-
oa Editorial [Hot topic: Nutritional Elements: Could they Play a Role in the Treatment of Arthritis? (Guest Editor: Kayo Masuko)]
- Source: Current Rheumatology Reviews, Volume 5, Issue 4, Nov 2009, p. 212 - 213
-
- 01 Nov 2009
Abstract
Many studies have suggested that metabolic or nutritional factors such as lipids [1, 2], vitamins [3, 4], and glucose [5] may contribute to the pathogenesis of arthritic diseases; however, this is a controversial topic [6-9]. The current “hot topic” of Current Rheumatology Reviews has been selected with the intent of providing readers with a recent overview of the topics pertaining to the implications of nutritional factors in arthritis and to evoke active discussion about the basic and clinical implications of the daily diet in the arthritic condition. In particular, studies have suggested that fatty acids (reviewed by Calder); amino acids (Yoneda et al.); green tea-derived polyphenols (Ahmed); and hydrocarbons in cigarettes, grilled meats, and industrial by-products (Uno et al.) may modulate the immune or inflammatory status. The Mediterranean diet may be beneficial in reducing arthritic symptoms (Oliviero et al.), and dietary supplements, often used by patients to correct a potential nutritional imbalance, may also play a role in this process (Ikuyama et al.). These phenomena, at least in part, may be due to the effect of adipokines (Gabay et al.), and nutritional elements may directly modulate genetic or molecular expression by activating nuclear receptors (Murata et al.). It should be noted that the clinical significance of these nutritional interventions has not been corroborated with sufficient evidence, and established anti-rheumatic or anti-inflammatory therapies that use disease-modifying anti-rheumatic drugs (DMARDs) or biologics (e.g., anti-tumour necrosis factor [TNF] agents) are still the first-line therapies.
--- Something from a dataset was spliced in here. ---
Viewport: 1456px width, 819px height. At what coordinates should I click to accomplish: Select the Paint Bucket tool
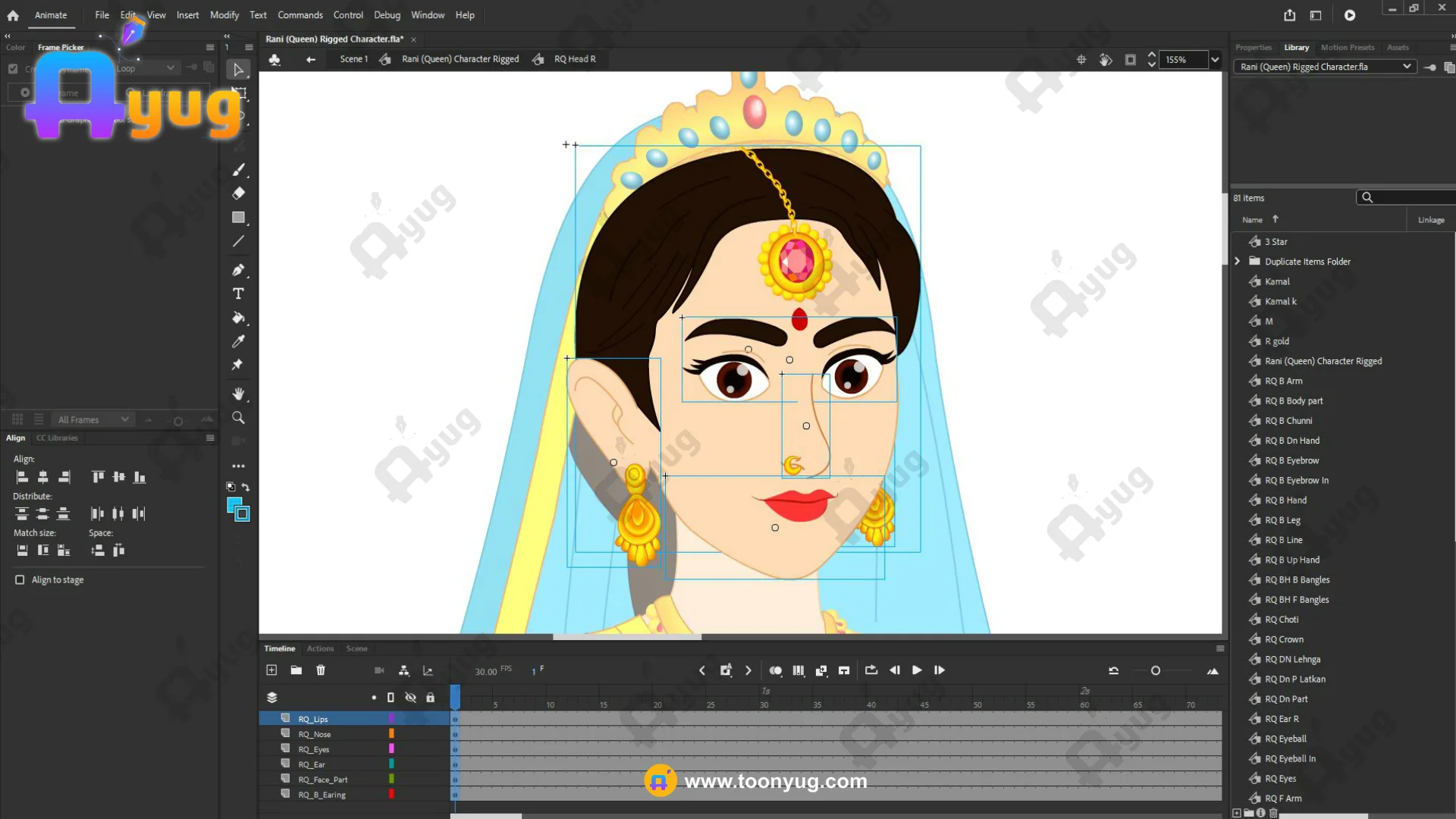[x=238, y=318]
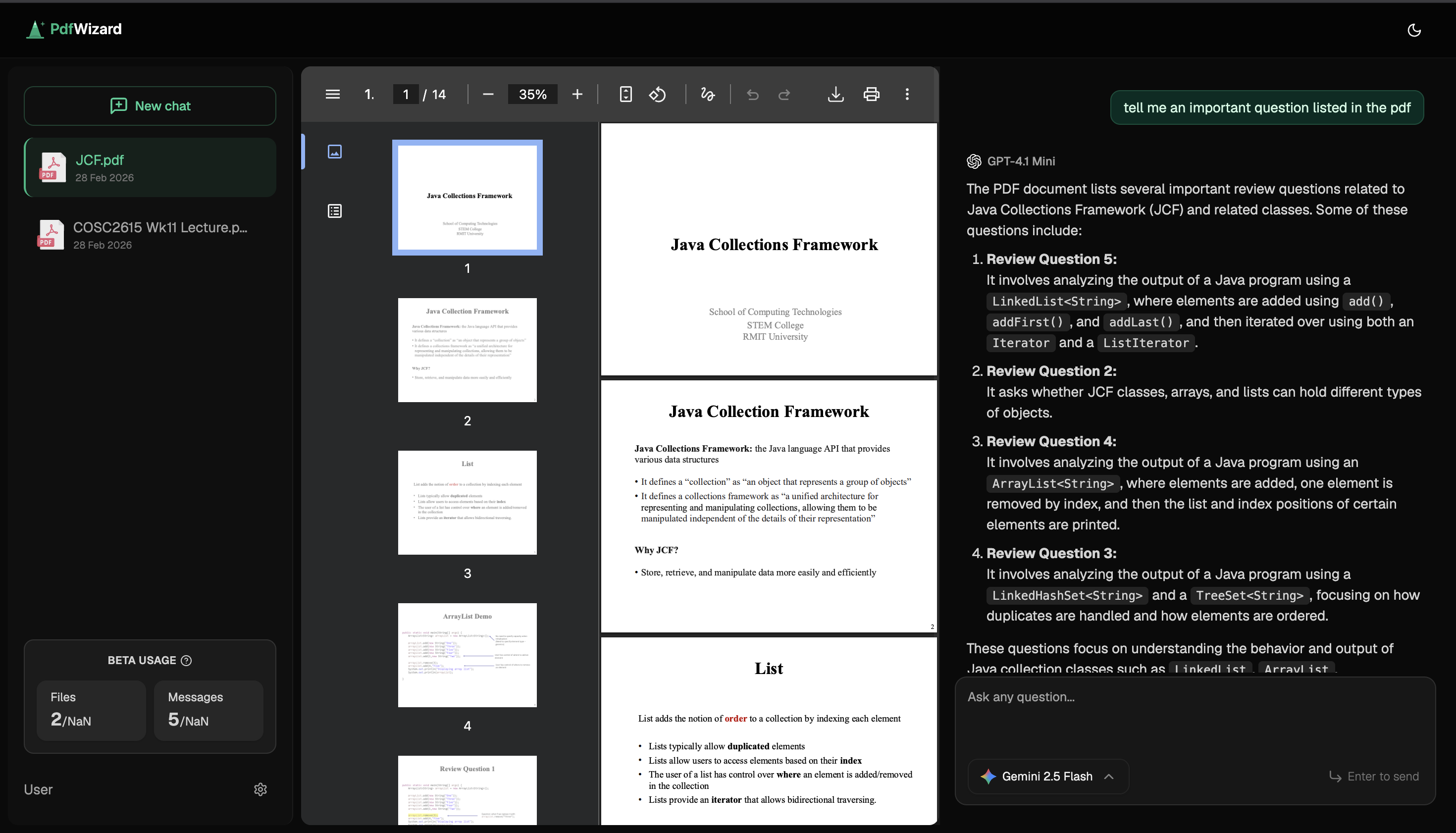Activate the page fit scroll mode icon
The height and width of the screenshot is (833, 1456).
[x=626, y=94]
For example, the ingestion of dietary supplements is not a substitute for a prescription of methotrexate. Nevertheless, dietary or nutritional elements are also taken daily (usually t.i.d., and probably easier to remember than taking synthetic drugs); therefore, it is necessary to determine the manner in which these elements adjust the body homeostasis and anabolism in conjunction with the other administered drugs. Rheumatologists, other medical professionals, and patients themselves should be aware of the substances that are ingested by a patient, and regulating the fine nutritional milieu that surrounds inflamed joints may provide another (not always apparent but important) beneficial effect to the overall outcome. Thus, nutrition, a classic factor, may be developed as the latest basic support for antiarthritic therapy.